Hier ist keine landläufige „intellektuelle Armut“ gemeint, sondern eine Armut an göttlichem Geist; es sind diejenigen, die wissen, dass menschliche Einsicht unzureichend ist, die sich nach dem Geist Gottes sehnen und die, wie uns der hl. Johannes Chrisostomos, Gregor von Nyssa und Augustinus sagen, demütig sind vor Gott.

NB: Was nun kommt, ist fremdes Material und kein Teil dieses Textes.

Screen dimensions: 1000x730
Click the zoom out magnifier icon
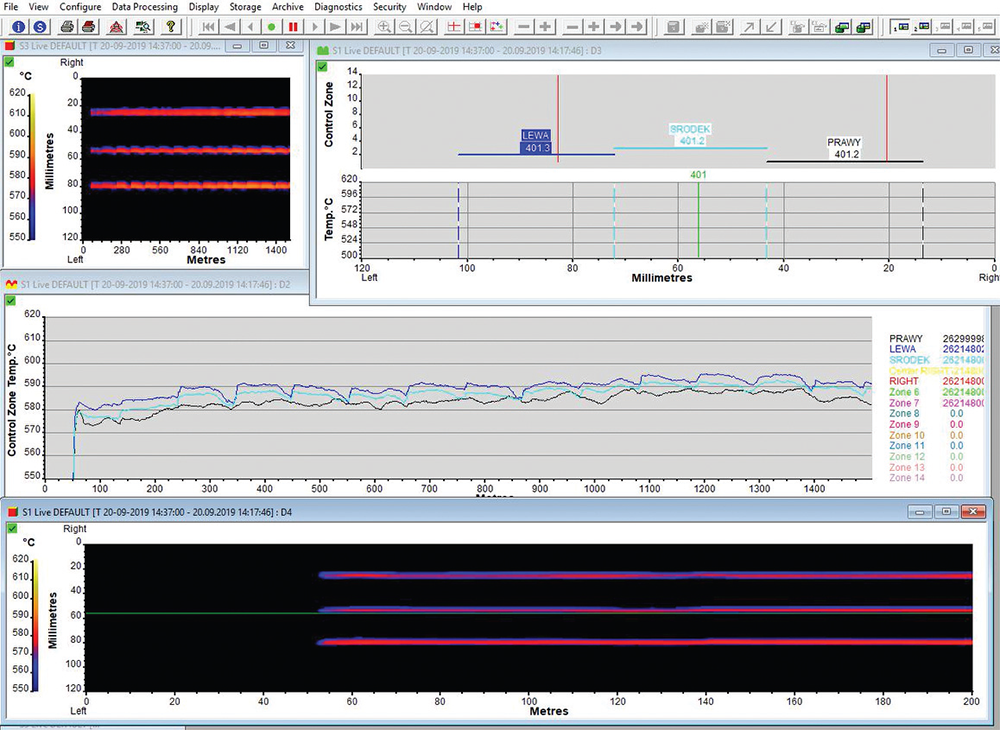(406, 26)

„Wenn wir die Demut leichter und sicherer erlangen, dann werden wir auch die Seligpreisung leichter erwerben. Wie erfahrene Ärzte, die nach Ursachen jeder Krankheit im Körper suchen, um diese zu entfernen, damit die Krankheit leichter zu bewältigen ist, so wollen auch wir die Hochmütigen auf ihre nichtige Aufgeblasenheit […] hinweisen, um ihnen den Weg zur Demut [zu] erleichtern.“ (Gregor v. Nyssa, 1 Hom. 4). Für Ambrosius v. Mailand ist die erste Seligpreisung (Μακάριοι οἱ πτωχοὶ τῷ πνεύματι…) die Mutter aller Tugenden. Makarismen als solche kommen in der Bibel sehr oft vor. In den Psalmen, in der Weisheitsliteratur auch in den Evangelien findet man immer wieder die sogenannte Heilszusagung.

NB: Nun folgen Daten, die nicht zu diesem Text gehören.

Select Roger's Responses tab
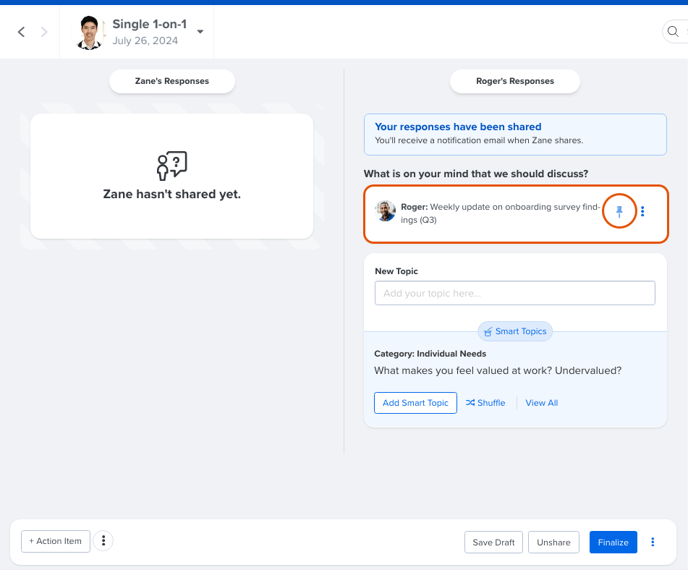The height and width of the screenshot is (570, 688). click(x=515, y=81)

Bezüglich der weiteren Worte in der ersten Seligpreisung, lohnt es sich, das hebräische Wörterbuch Gesenius aufschlagen, um dort das Gegenwort zum griechischen ptwcόV (arm) zu finden. Es ist das hebräische Wort עני (von der Wurzel hn[). Neben „demütig zu sein“, „niedrige Stellung einnehmen“, „ein Ziel vor sich haben“, „das Anstimmen eines Gesangs“ bedeutet dieses Wort als erstes „eine Antwort geben“. Einer steht da und wird aufgefordert zu antworten. Und sobald er erkennt, dass es Gott ist, der ihn anruft, beugt er sich vor Ihm nieder als ein Armer, der nichts ist und nichts hat, um alles von IHM zu empfangen.

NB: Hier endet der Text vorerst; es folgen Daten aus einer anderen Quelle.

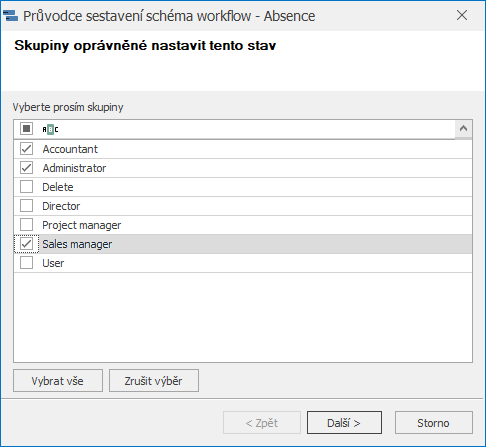Uncheck the Administrator group checkbox
The width and height of the screenshot is (486, 447).
pos(26,168)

Aus dieser Bedeutung heraus ist es leichter das Verhalten und die innere Haltung des modernen Menschen zu verstehen. Die technischen Errungenschaften, das ständige Mehr-haben-Wollen geben Gott keinen Raum für sein Wirken. Das Verhältnis zwischen Mensch und Gott, das in der Bedeutung des hebräischen Wortes erkennbar wird, ist ruiniert. Das Vertrauen auf den eigenen Reichtum, auf Erfolg und Ansehen, endet in geistlichem Hochmut. Und dieser Hochmut hindert den Menschen sich von Gott beschenken zu lassen. Viele heutige Menschen antworten falsch oder gar nicht auf das „Anstimmen“ Gottes und somit ergibt sich kein harmonischer Gesang. Nur der Mensch, der mit leeren Händen vor Gott hintritt, kann alles von IHM empfangen. Hände, die sich öffnen und schenken können, können auch gefüllt werden mit Gottes Güte.
Das ist der erste Weg, die erste Seligpreisung, über die wir heute nachdenken, um glücklich und innerlich zufrieden zu werden. – So wollen wir unseren persönlichen Berg besteigen, um unter Verzicht auf eigene Verdienste Gott mit leeren Händen und in Demut zu begegnen. Durch die Verinnerlichung der Worte „Selig die Armen im Geiste, denn ihrer ist das Himmelreich“ haben wir eine Chance, die richtige Einstellung zum Leben zu gewinnen, die in der Liebe zu einander und im gegenseitigen Verzeihen gründet.
Hast du, habe ich so eine Einstellung??? Lasst uns am heutigen Abend darüber nachdenken, was uns durch das Gehörte klar wurde! Oder auch über die Paulus’ Worte: „Wir sind arm und machen doch viele reich; wir haben nichts und haben doch alles“ (2 Kor 6,10). Was bedeutet das für mich? Für meinen Weg zum Priestertum? Für meine Pläne? Für meine Träume? Amen.